C’est notamment dans cet esprit qu’il a créé le Human Impact Lab, un accélérateur d’idées soutenu par l’Université Concordia. Dans cet esprit aussi qu’il donne des conférences dans des compagnies et des institutions «sur l’innovation et la manière de rallumer la flamme de la création au cœur de grandes hiérarchies». Dans cet esprit enfin qu’il participe ce soir à un panel organisé dans le cadre du Printemps numérique.

Son incursion dans le monde de la techno, le globe-trotteur né en Angleterre l’a faite il y a une quinzaine d’années, à l’époque où il habitait à New York. «L’industrie de la musique traversait un grand creux, tandis que l’internet 
et le numérique explosaient», se souvient-il.

Mais David n’a pas pleuré sur son sort de chanteur affecté par les transformations; il a plutôt voulu mieux les comprendre. «Découvrir ce monde a rallumé ma curiosité.
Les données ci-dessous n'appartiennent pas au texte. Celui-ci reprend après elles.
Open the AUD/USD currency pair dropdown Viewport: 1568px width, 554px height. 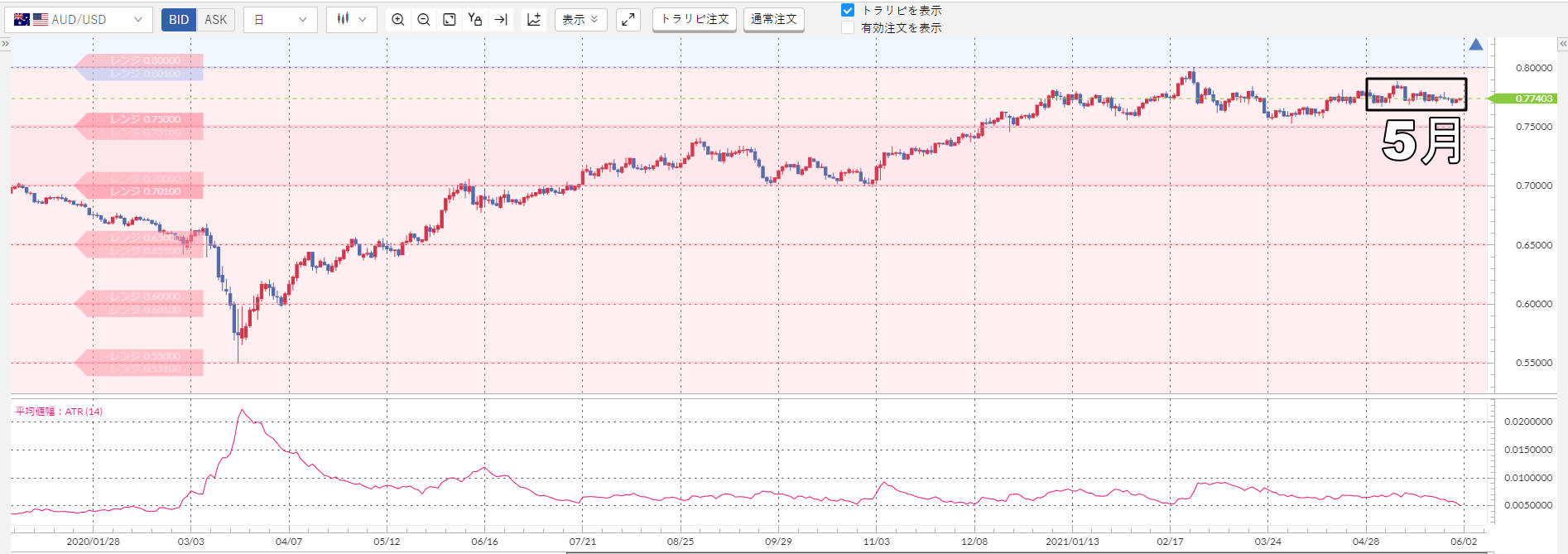click(79, 20)
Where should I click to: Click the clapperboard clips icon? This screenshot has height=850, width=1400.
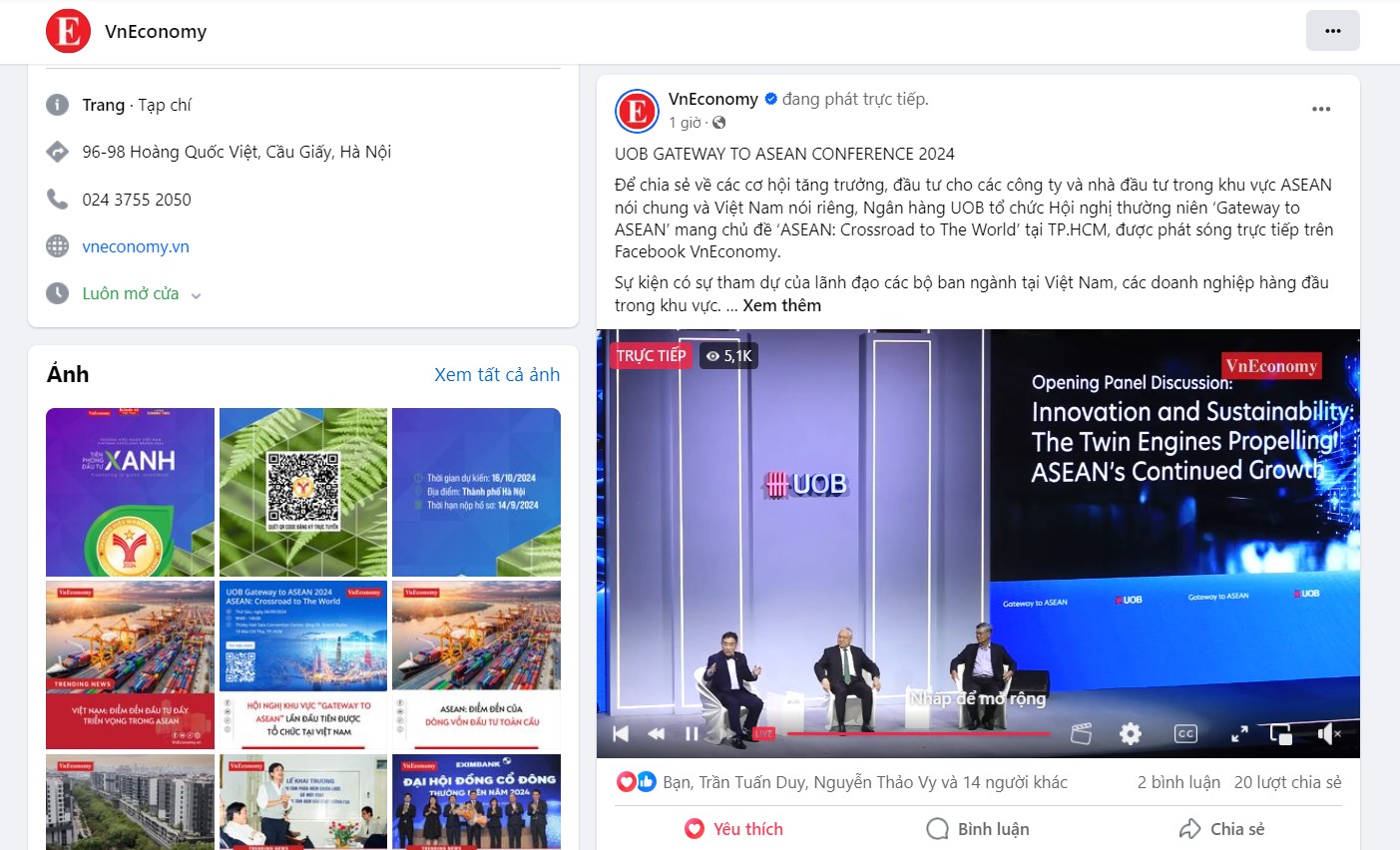coord(1081,734)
Et la curiosité mène à l’apprentissage, et l’apprentissage mène aux découvertes, et les découvertes mènent à toutes sortes de choses démentes, right? Mais c’est si facile de l’oublier quand on devient “confortable” dans ce qu’on fait. Ou juste trop occupé.»

Aujourd’hui, il l’est pas mal, occupé. Mais pas seulement dans un truc. Sur quoi il travaille notamment? Sur les changements climatiques. Plus précisément: sur la meilleure façon d’en parler. Afin que leur spectre devienne quelque chose de tangible. Assez, du moins, pour faire réaliser à ceux n’y voyant qu’une abstraction ou un avantage (il fait plus chaud, pourquoi se plaindre?) qu’il s’agit d’une menace réelle.

C’est de là qu’est née l’idée de la Climate Clock. Une horloge projetée le mois dernier sur la façade de l’Université Concordia, comptant le temps restant avant l’atteinte du fatidique deux degrés Celsius de plus, et de trop, dont on entend souvent parler. «Beaucoup de gens savent que, si la température augmente de deux degrés, les choses vont sérieusement déraper pour la planète. Mais c’est dur de visualiser ce que cela signifie. On nous dit beaucoup CE qui va alors arriver, mais on ne nous dit pas QUAND.»

David Usher a trouvé une façon de dire quand en s’associant à un Montréalais, le Dr Damon Matthews, et à un groupe de scientifiques. Ils comptent se réunir chaque année pour analyser les dernières données et voir si l’humanité gagne ou perd du temps dans le décompte du réchauffement planétaire. Par exemple, illustre le principal intéressé, «si Donald Trump se retire de l’Accord de Paris, tout de suite, on devra retirer six ans à l’horloge».

Diplômé en science politique, ayant été impliqué dans plusieurs causes, dont Amnistie Internationale, David Usher souligne que peu de choses l’intéressent autant que «la réinvention des idées». Une chose qu’il a notamment explicitée dans son livre Let the Elephants Run: Unlock Your Creativity and Change Everything, paru en 2015. En gros, son conseil est le suivant : «Libérez les idées, donnez-leur la chance de respirer, de courir et même d’échouer. Après tout, elles ne peuvent pas toutes être gagnantes.»

Le père de famille et conférencier estime d’ailleurs que c’est dans la synthèse de ces idées, jumelée à la curiosité, que résident bien des réponses.
«On me demande souvent: “Je commence où? Par quoi? Comment?” Et je réponds toujours que la façon de commencer, c’est… eh, bien, de commencer. Pas par la fin, mais par le début. Car c’est 
le sentier qui te mènera là où tu veux aller.»